Waktu berjagaku sudah habis, sekarang giliranku untuk beristirahat. Aku kembali ke arah tenda dan hendak membangunkan Dimas untuk gantian. Tanganku menggoyang-goyangkan badannya, namun ia bergeming seakan tak mau bangun dan gantian berjaga. Aku mencoba menggoyangkan tubuhnya lebih keras, bahkan meneriakinya dengan keras. Kendati demikian, Dimas masih terlelap dalam tdurnya.

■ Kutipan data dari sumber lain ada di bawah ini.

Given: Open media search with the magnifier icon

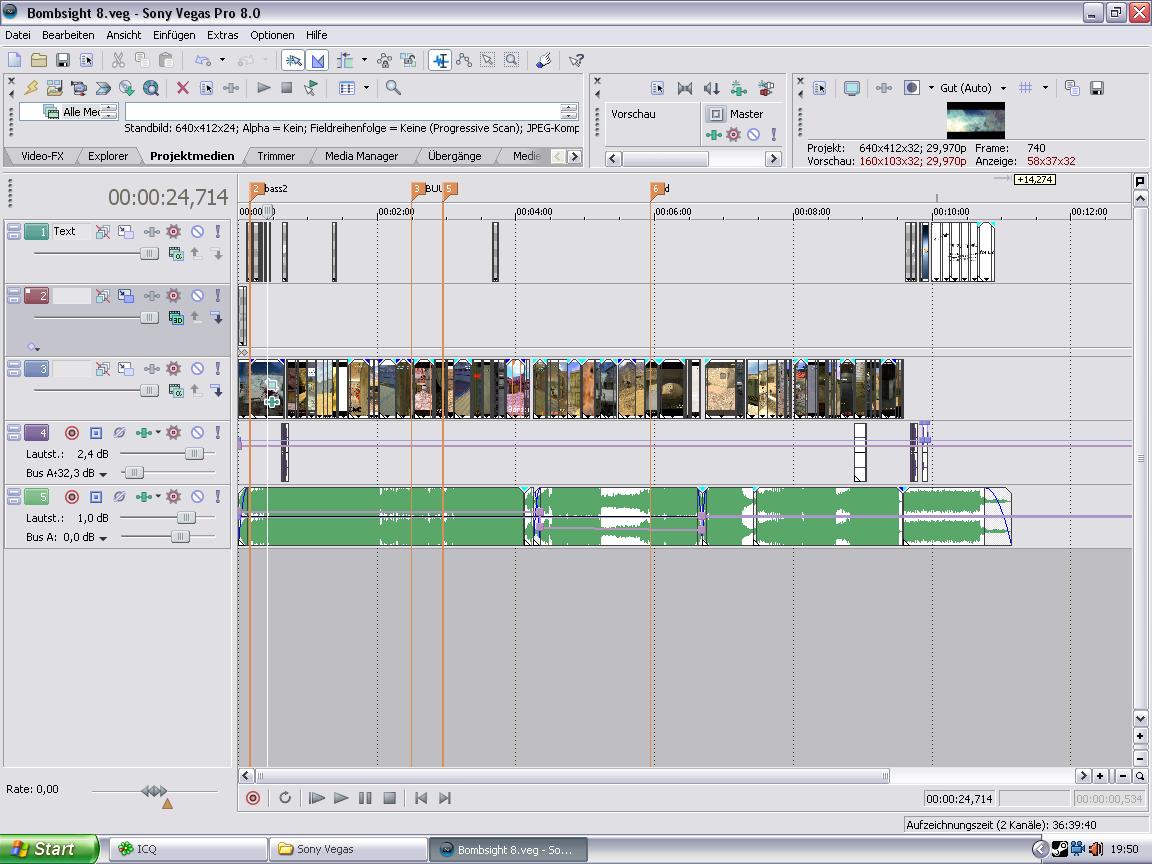Looking at the screenshot, I should point(393,88).
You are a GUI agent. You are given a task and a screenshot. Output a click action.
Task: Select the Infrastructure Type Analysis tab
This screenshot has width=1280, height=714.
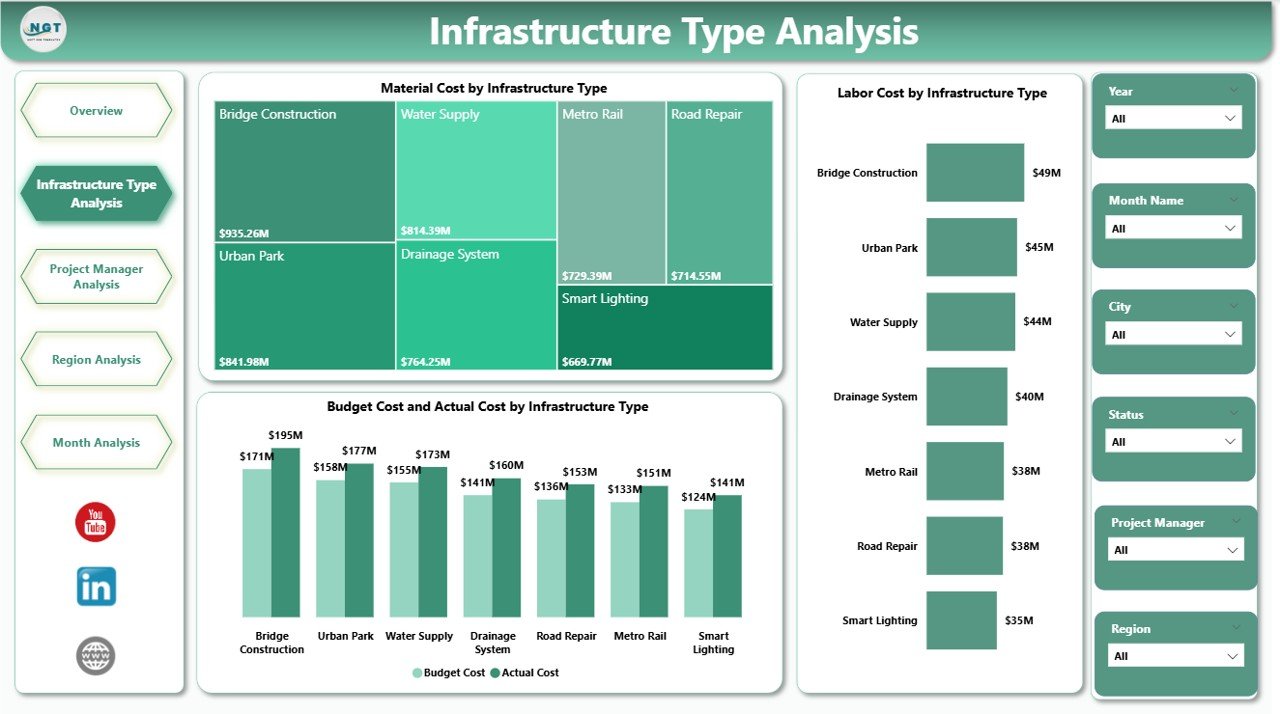pos(96,193)
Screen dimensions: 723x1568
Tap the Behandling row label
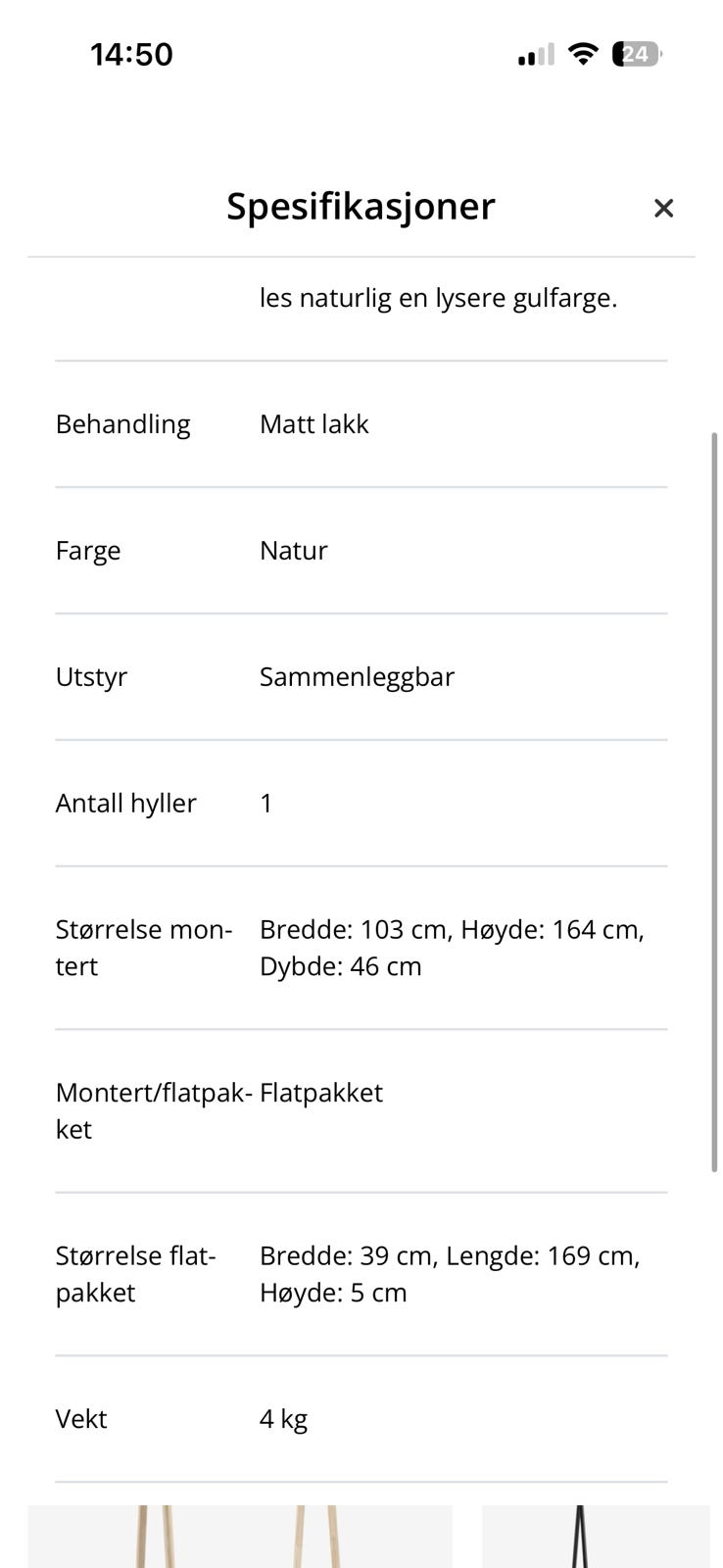[122, 424]
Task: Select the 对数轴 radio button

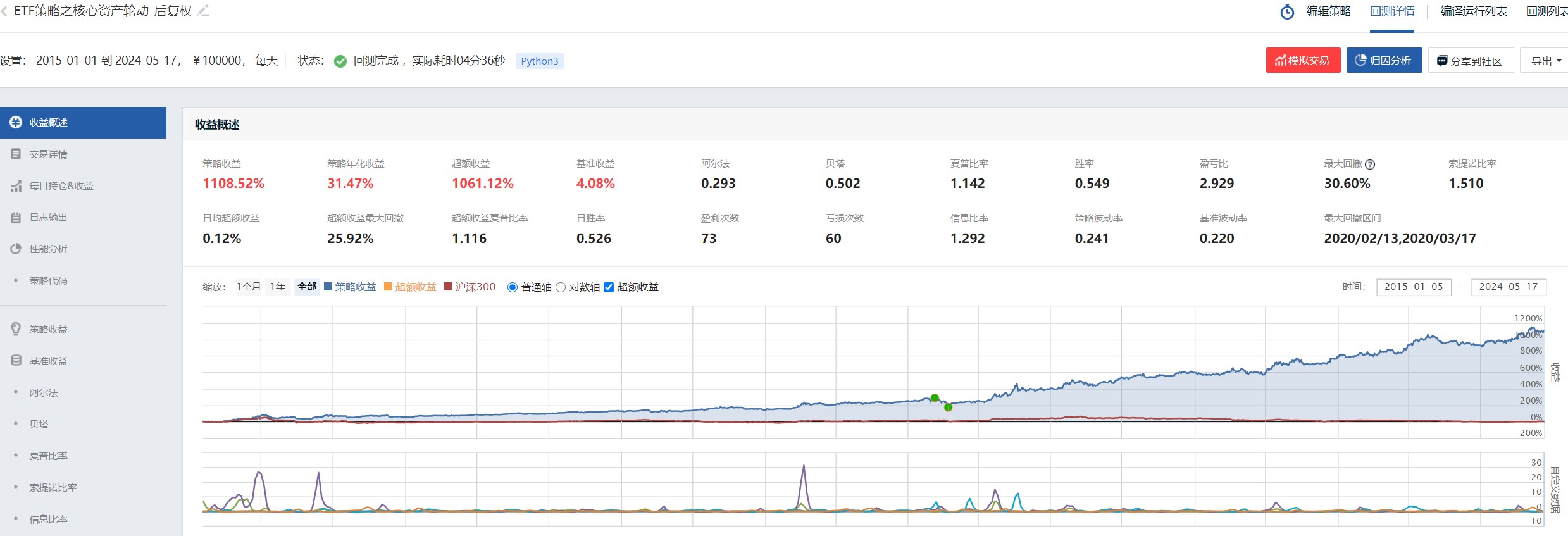Action: click(561, 287)
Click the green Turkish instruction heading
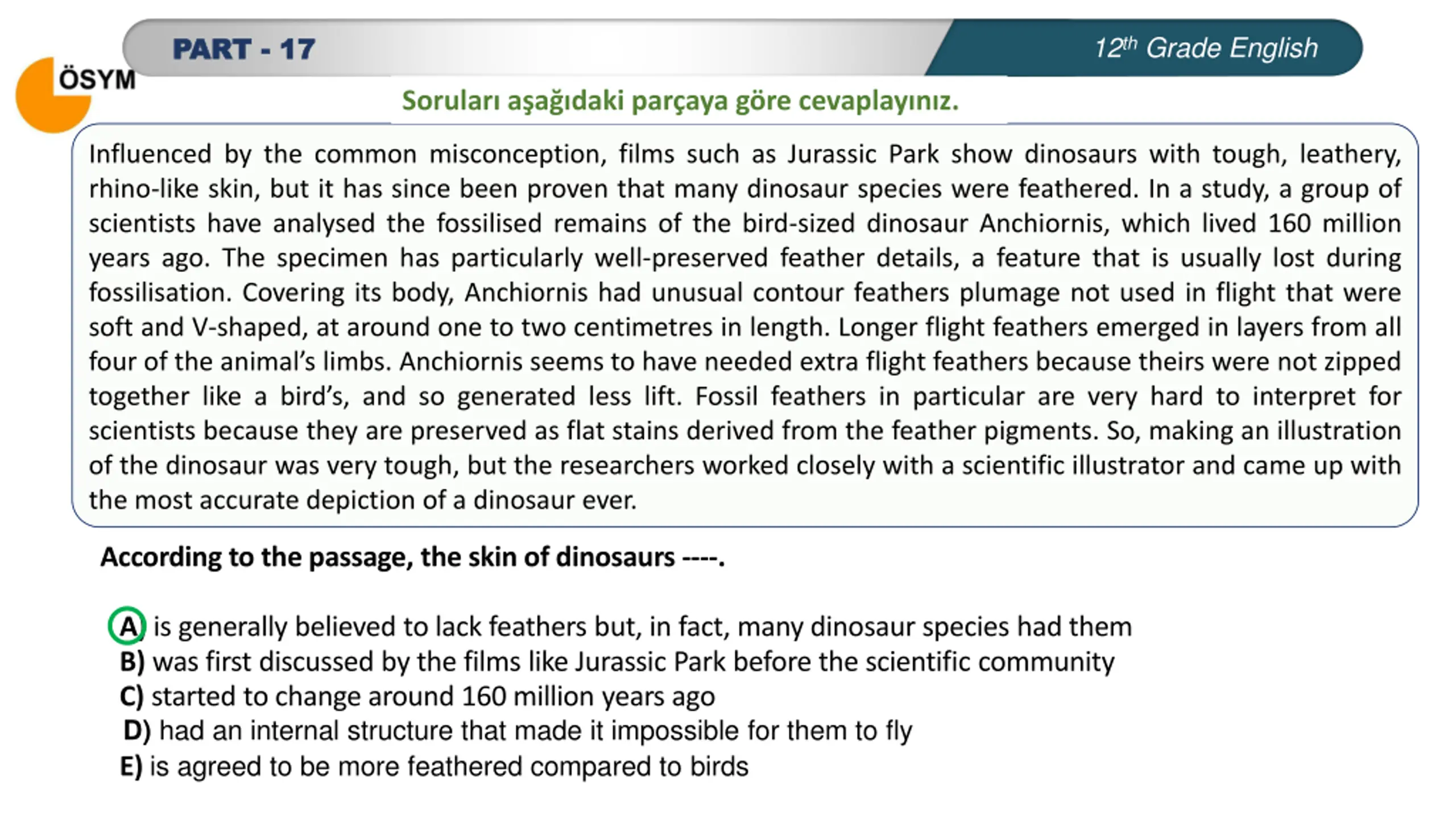Image resolution: width=1456 pixels, height=819 pixels. [x=680, y=101]
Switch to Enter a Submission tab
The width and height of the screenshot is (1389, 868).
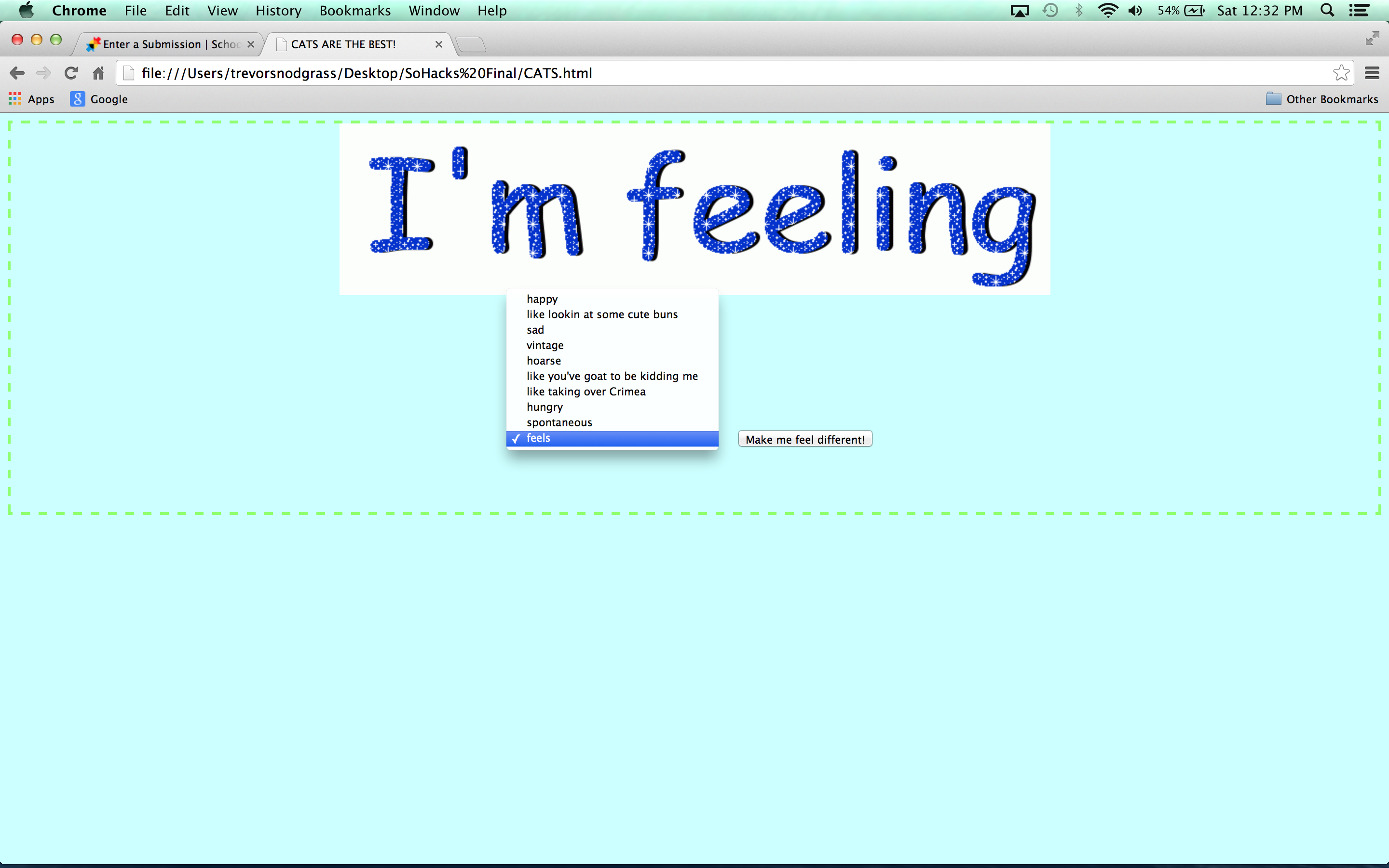[x=169, y=44]
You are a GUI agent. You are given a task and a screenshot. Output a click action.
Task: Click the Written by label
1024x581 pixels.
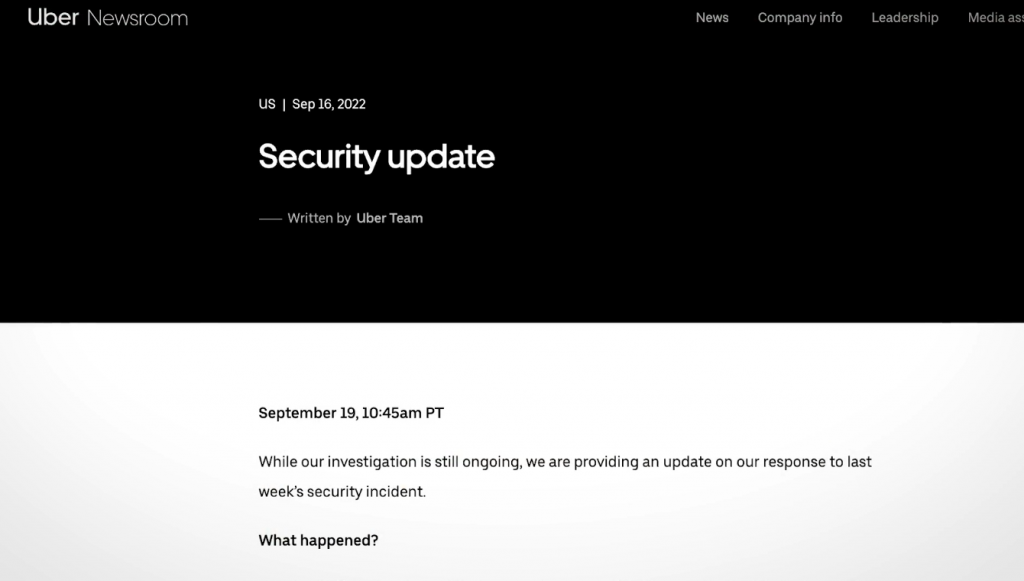[x=319, y=218]
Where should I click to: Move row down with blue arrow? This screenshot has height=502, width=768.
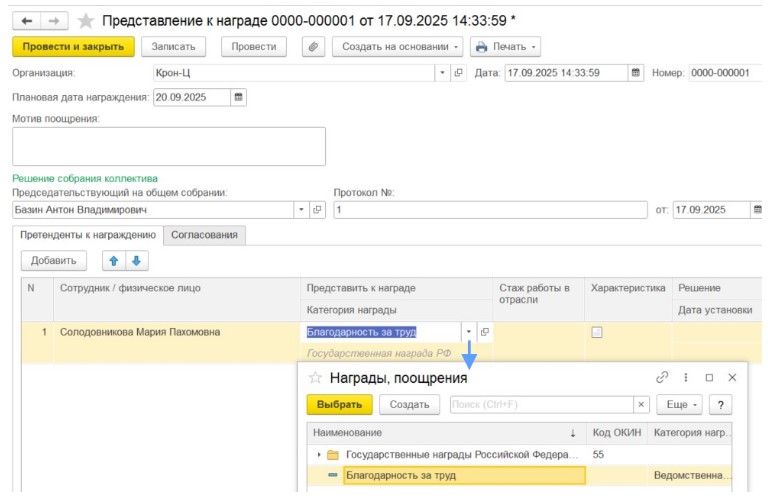tap(136, 261)
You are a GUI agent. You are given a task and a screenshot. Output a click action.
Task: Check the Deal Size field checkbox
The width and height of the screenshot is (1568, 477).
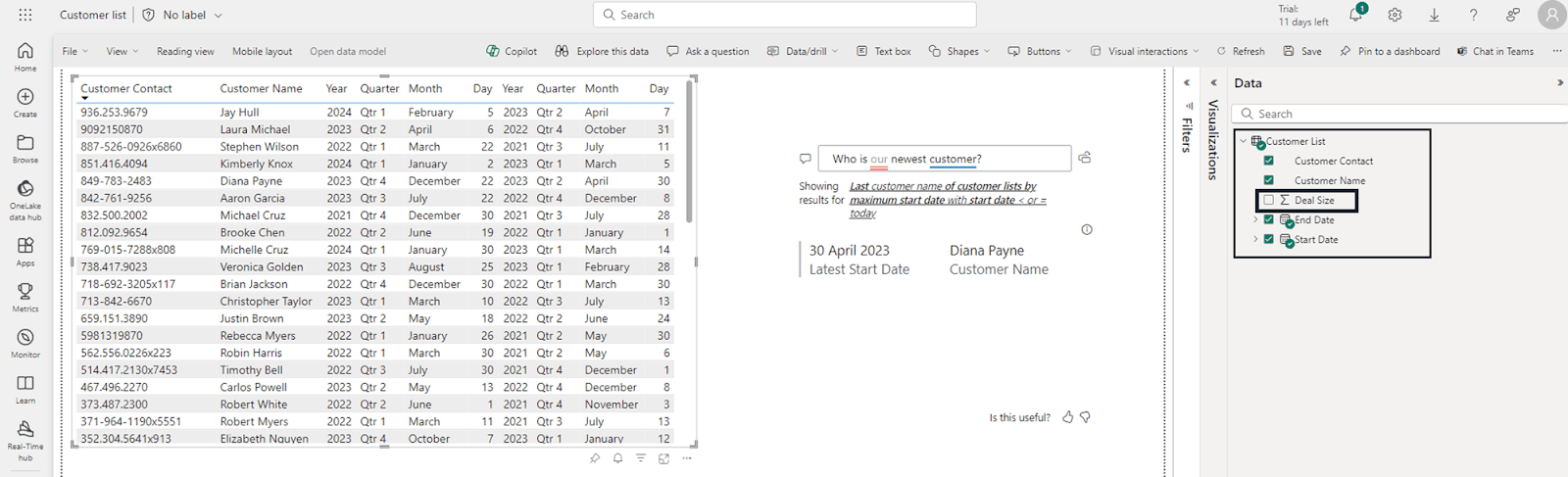[1269, 200]
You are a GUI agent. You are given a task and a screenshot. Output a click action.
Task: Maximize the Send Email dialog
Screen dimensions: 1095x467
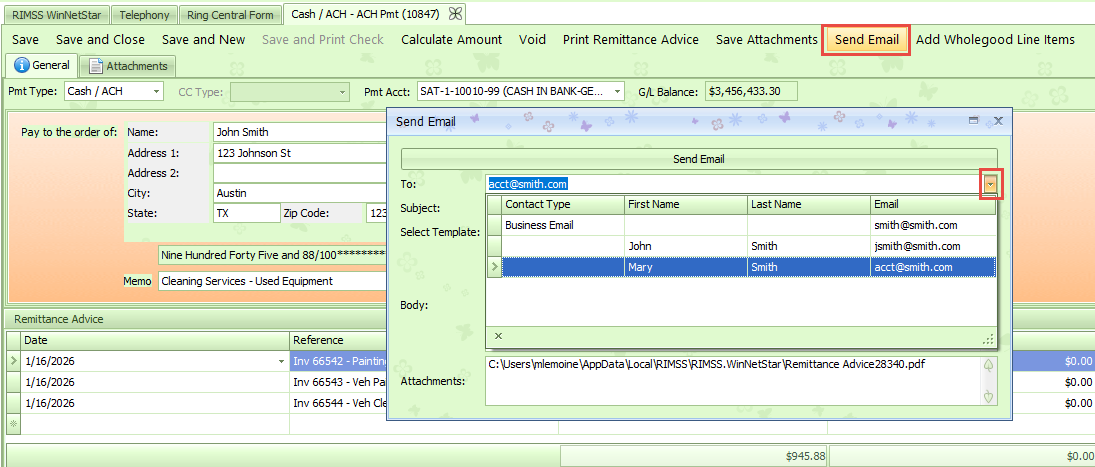tap(973, 120)
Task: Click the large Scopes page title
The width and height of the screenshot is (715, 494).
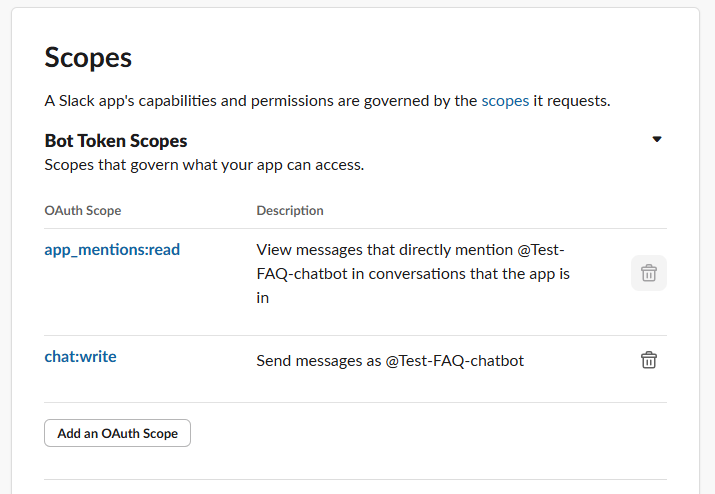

Ini aneh. Tidak biasanya ia seperti ini. Ia adalah orang yang paling sigap di antara kami. Biasanya Dimas akan terbangun saat ia merasa ada sesuatu yang tidak beres. Insting miliknya cukup tajam ketika berada di alam liar. Tapi kali ini, ia tampak seperti pengangguran yang malas bangun. Karena kesal Dimas tak kunjung bangun, aku hendak mengerjainya dengan menutup kedua lubang hidungnya. Mari kita lihat, apa ia masih akan tertidur saat tidak bisa bernapas?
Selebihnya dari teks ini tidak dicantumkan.